The LSE is far from the only one stock exchange to switch to Linux. More and more stock exchanges are realizing that when you really need speed, security, and stability, Linux is the operating system you need.
It's not the only stock exchange that's found that Linux worked better. The Johannesburg Stock Exchange in South Africa is moving to Millennium Exchange. The LSE's parent company is in the process of acquiring the Toronto stock exchange so it will soon be using Linux as well.
So why is the biggest of big business switching to Linux from Windows and Unix? It's the three "Ss": speed, security, and stability.

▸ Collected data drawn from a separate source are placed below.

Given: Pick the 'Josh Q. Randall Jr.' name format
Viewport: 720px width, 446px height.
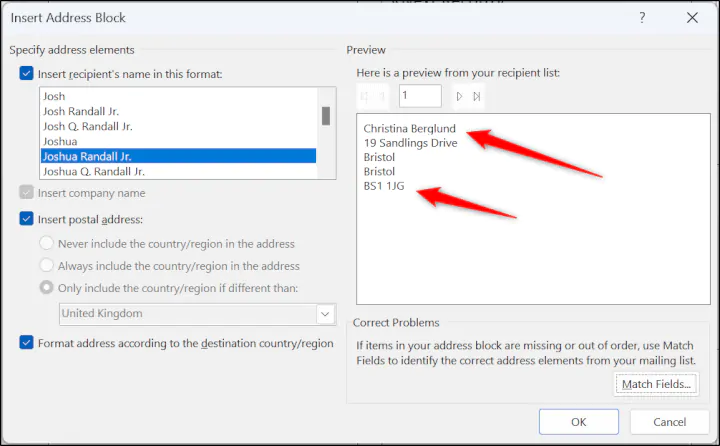Looking at the screenshot, I should [x=88, y=127].
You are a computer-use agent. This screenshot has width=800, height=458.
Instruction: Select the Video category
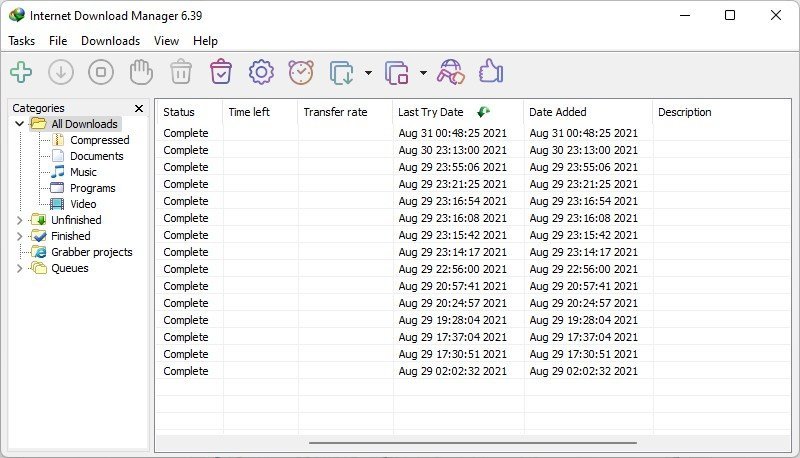coord(83,204)
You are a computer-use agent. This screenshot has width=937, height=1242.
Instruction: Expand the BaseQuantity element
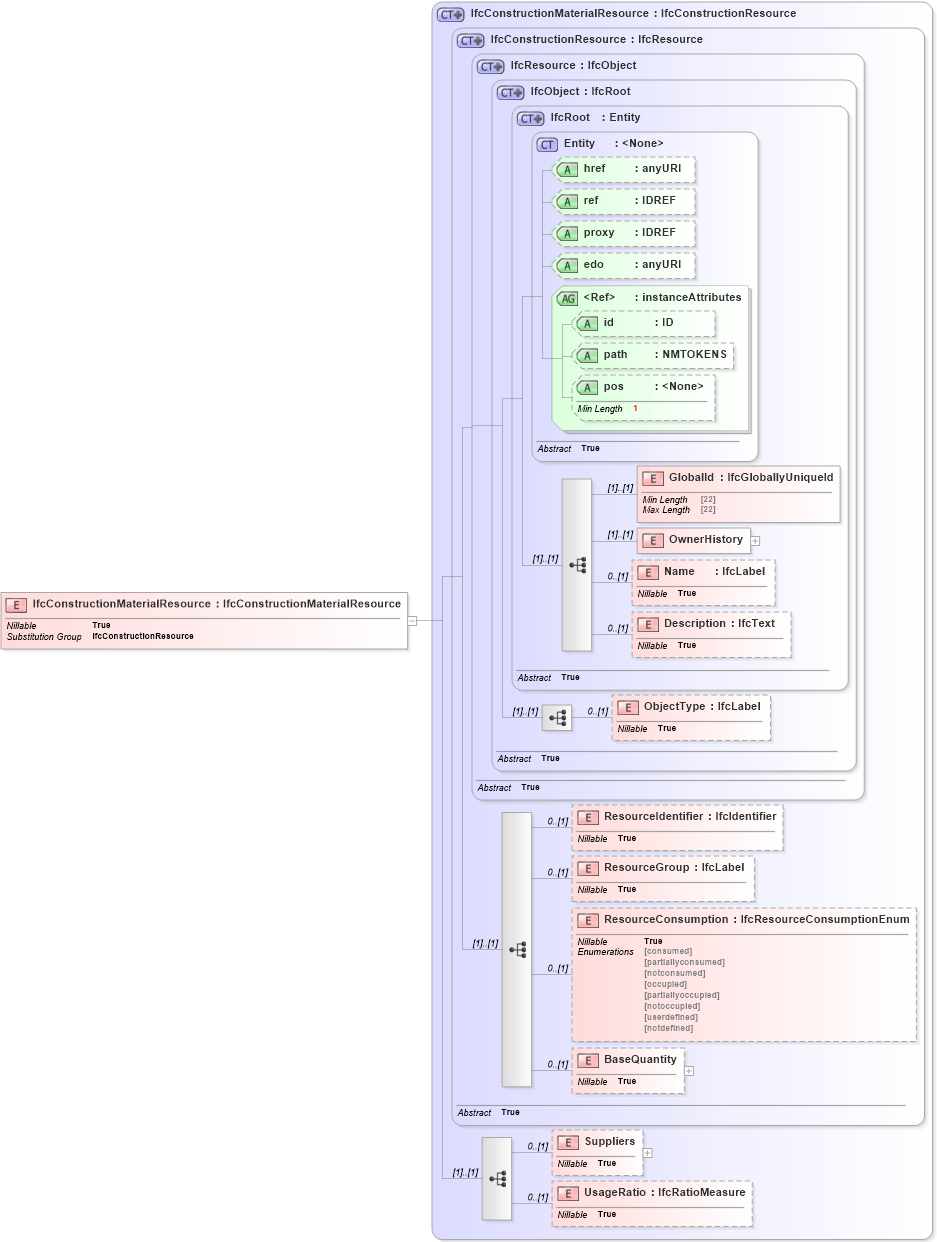pyautogui.click(x=688, y=1070)
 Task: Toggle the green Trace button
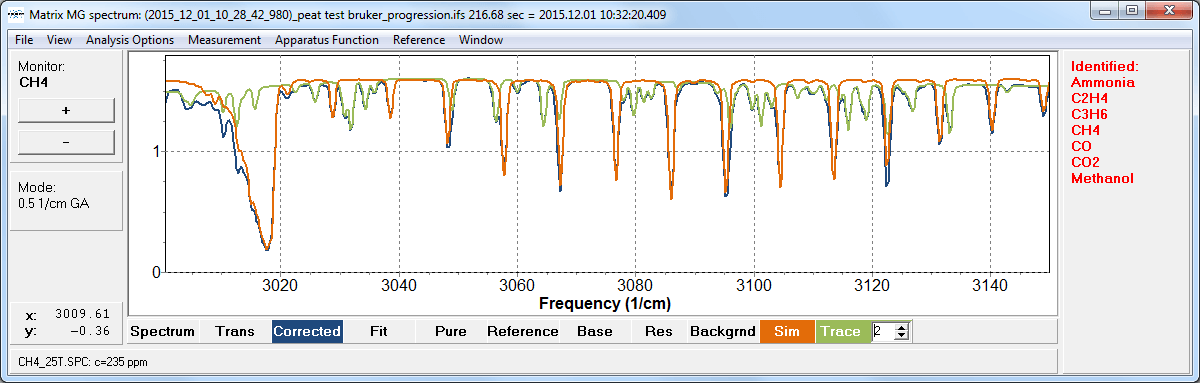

Day trading is so 20th century. Today's sharp traders make their cash by running programs that trade milliseconds ahead of the other guy in High Frequency Trading. To do that you need really fast stock exchanges, which is where Linux comes in.
As a Deutsche Borse representative told me these days, "Speed, or 'low-latency,' is everything for exchanges. A fraction of a second can mean mega gains or losses to investors. Transactions that once took minutes and seconds to complete are now processed in thousandths and millionths of a second, with the fastest trading engines reaping the biggest benefits."
They also have to be secure. When you're looking at a million plus transactions per second, which is what both the LSE and Deutsche Borse claims their platforms can do, you don't want anyone messing with the till for even a micro-second.
So it was that September 8th 2008 was a black letter day for both the LSE and Windows. But, as it turned out, it would be a red letter day for Linux as Windows' very public failure impelled the LSE, and other exchanges, to finally move to Linux.